Uniform convergence in probability

Uniform convergence in probability is a concept in probability theory with applications to statistical learning theory. It means that, under certain conditions, the empirical frequencies of all events in a certain event-family converge to their theoretical probabilities.

For a class of predicates $H\,\!$ defined on a set $X\,\!$ and a set of samples $x=(x_{1},x_{2},\dots ,x_{m})\,\!$ , where $x_{i}\in X\,\!$ , the empirical frequency of $h\in H\,\!$ on $x\,\!$ is ${\widehat {Q_{x}}}(h)={\frac {1}{m}}|\{i:1\leq i\leq m,h(x_{i})=1\}|\,\!$ .

The Uniform Convergence Theorem states, roughly, that if $H\,\!$ is "simple" and we draw samples independently (with replacement) from $X\,\!$ according to a distribution $P\,\!$ , then with high probability, the empirical frequency will be close to its expected value, which is the theoretical probability $Q_{P}(h)=P\{y\in X:h(y)=1\}\,\!$ .

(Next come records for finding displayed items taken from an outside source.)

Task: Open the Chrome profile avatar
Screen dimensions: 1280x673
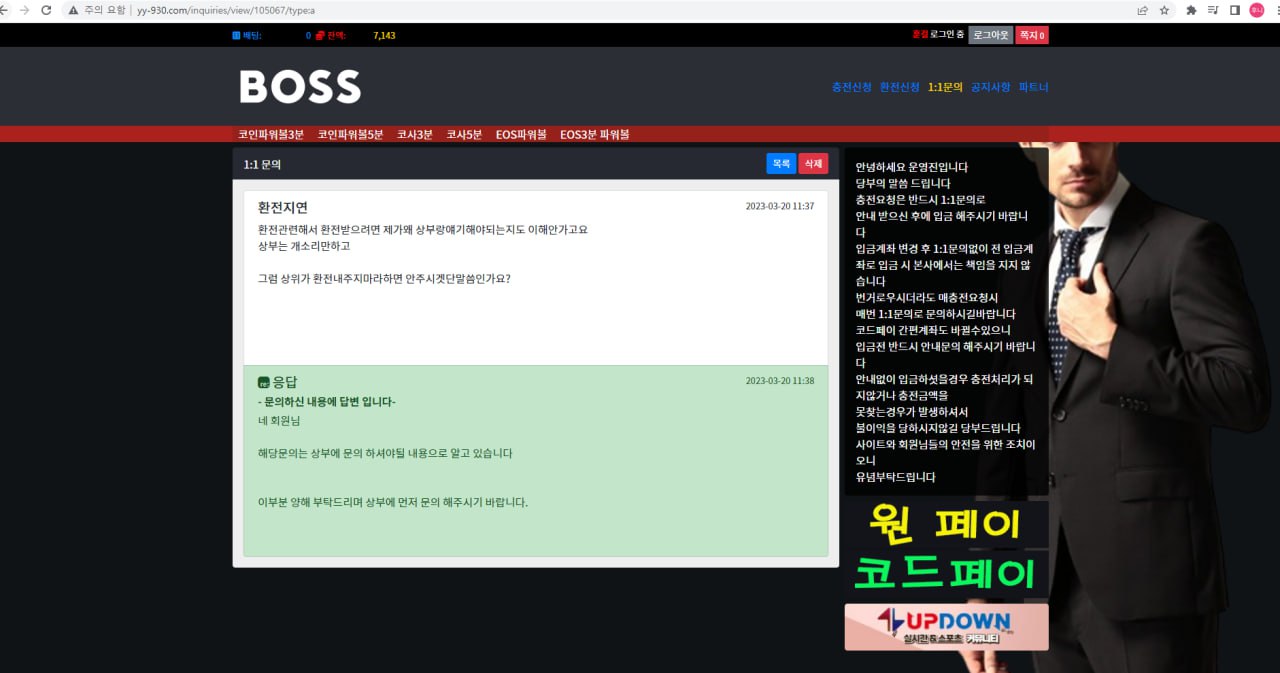Action: (1256, 10)
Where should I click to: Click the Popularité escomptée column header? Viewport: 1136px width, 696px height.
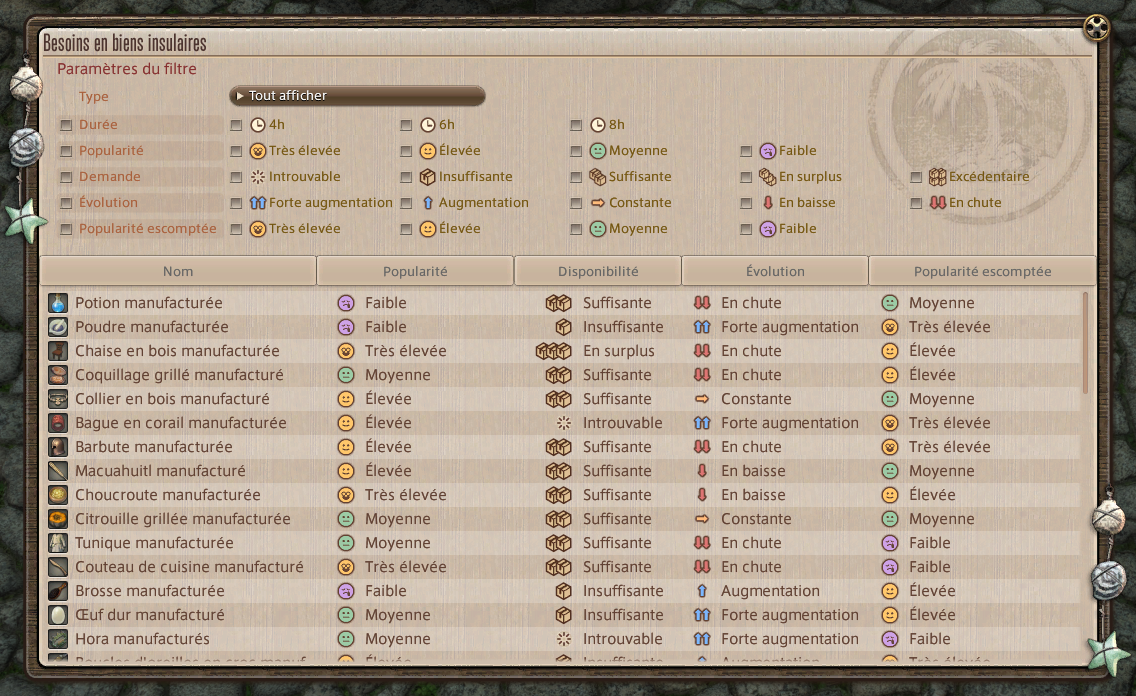point(982,271)
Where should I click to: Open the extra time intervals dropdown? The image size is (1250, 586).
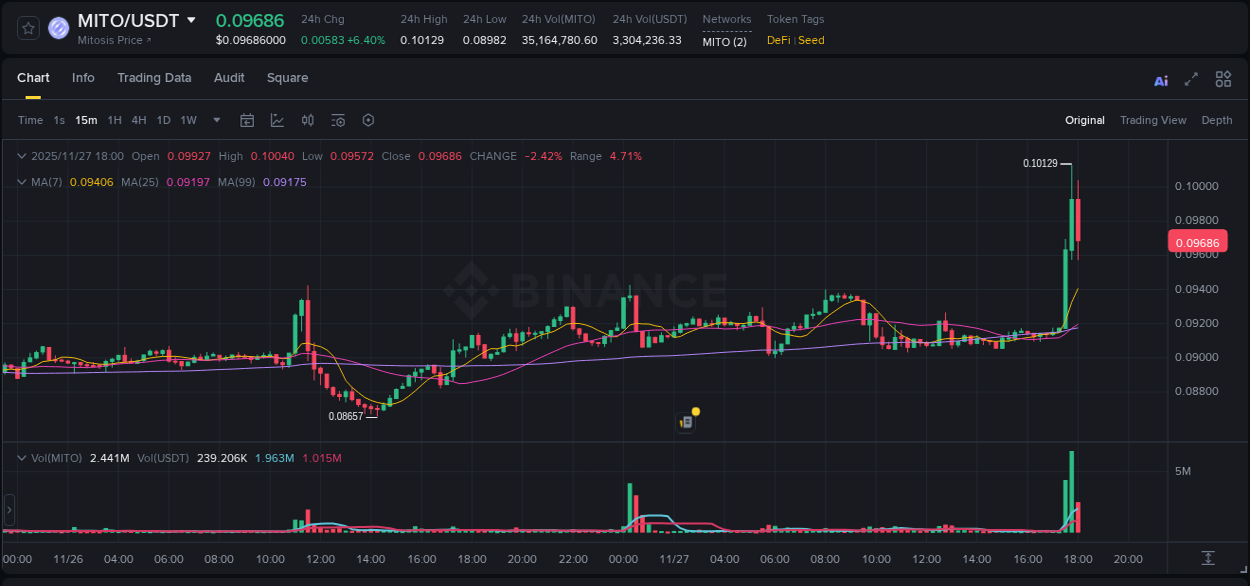[215, 120]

Here "simple" means that the Vapnik-Chervonenkis dimension of the class $H\,\!$ is small relative to the size of the sample.

In other words, a sufficiently simple collection of functions behaves roughly the same on a small random sample as it does on the distribution as a whole.

The Uniform Convergence Theorem was first proved by Vapnik and Chervonenkis^[1] using the concept of growth function.

Uniform convergence theorem statement^[2]

If $H\,\!$ is a set of $\{0,1\}\,\!$ -valued functions defined on a set $X\,\!$ and $P\,\!$ is a probability distribution on $X\,\!$ then for $\epsilon >0\,\!$ and $m\,\!$ a positive integer, we have,

P^{m}\{|Q_{P}(h)-{\widehat {Q_{x}}}(h)|\geq \epsilon \,\!

for some

h\in H\}\leq 4\Pi _{H}(2m)e^{-{\frac {\epsilon ^{2}m}{8}}}.\,\!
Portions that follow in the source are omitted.